Em 2003, a Siemens Mobile havia se estabilizado em termos de participação de mercado, mas no ano seguinte, sua fatia já havia caído para 7,2%. Os prejuízos começaram a se acumular, e as vendas diminuíram consideravelmente. No primeiro trimestre de 2005, a participação da Siemens no mercado despencou para 5,6%, com a LG e a Sony Ericsson superando a marca alemã. Nesse cenário de dificuldades, a solução encontrada pela Siemens foi vender sua divisão de telefones móveis para a taiwanesa BenQ em junho de 2005. O acordo incluía os direitos de uso da marca Siemens por cinco anos, mas marcou o fim de uma era para a Siemens Mobile. Após esse período, a Siemens voltou seu foco para áreas como infraestrutura, indústria e tecnologia, abandonando o mercado de dispositivos para o consumidor final.

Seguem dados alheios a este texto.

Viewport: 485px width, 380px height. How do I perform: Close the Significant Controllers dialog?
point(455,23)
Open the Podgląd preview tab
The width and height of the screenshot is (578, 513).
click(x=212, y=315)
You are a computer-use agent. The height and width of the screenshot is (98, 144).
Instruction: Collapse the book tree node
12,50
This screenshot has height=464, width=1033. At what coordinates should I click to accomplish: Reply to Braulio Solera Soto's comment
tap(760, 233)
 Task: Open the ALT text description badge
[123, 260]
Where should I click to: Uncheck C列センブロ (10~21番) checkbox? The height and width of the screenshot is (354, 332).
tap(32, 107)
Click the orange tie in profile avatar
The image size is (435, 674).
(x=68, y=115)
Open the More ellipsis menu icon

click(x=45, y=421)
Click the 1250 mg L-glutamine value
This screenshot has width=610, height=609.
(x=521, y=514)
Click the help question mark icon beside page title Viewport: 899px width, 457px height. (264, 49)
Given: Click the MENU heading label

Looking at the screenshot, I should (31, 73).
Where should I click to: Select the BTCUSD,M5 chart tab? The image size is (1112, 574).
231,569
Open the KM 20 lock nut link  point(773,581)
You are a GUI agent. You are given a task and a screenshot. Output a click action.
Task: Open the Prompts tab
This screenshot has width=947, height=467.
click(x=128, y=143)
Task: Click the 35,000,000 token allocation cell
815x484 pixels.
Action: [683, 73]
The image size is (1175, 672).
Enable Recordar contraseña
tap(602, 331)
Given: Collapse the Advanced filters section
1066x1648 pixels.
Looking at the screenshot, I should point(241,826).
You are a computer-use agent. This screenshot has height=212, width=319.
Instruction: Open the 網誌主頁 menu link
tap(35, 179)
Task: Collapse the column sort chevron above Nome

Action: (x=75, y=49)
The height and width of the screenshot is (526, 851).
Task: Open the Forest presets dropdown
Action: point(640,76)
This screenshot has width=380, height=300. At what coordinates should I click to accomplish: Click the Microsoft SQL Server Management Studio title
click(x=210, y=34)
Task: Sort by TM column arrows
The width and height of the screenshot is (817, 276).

Apesar de não ter alcançado a liderança no mercado de celulares, a Siemens Mobile deixou um legado importante. Seus aparelhos foram sinônimo de durabilidade e inovação em uma época em que a telefonia móvel ainda dava seus primeiros passos. Desde o pesado Mobiltelefon C1 até os elegantes designs da linha Xelibri, a Siemens sempre buscou equilibrar funcionalidade e estilo, embora nem sempre tenha acertado na estratégia. Hoje, a Siemens continua a ser uma gigante global, mas seu foco está em setores como energia, automação industrial e infraestrutura, onde sua expertise é reconhecida mundialmente. Enquanto isso, os celulares Siemens se tornaram peças de museu e memórias de uma era em que a tecnologia móvel ainda estava em sua infância.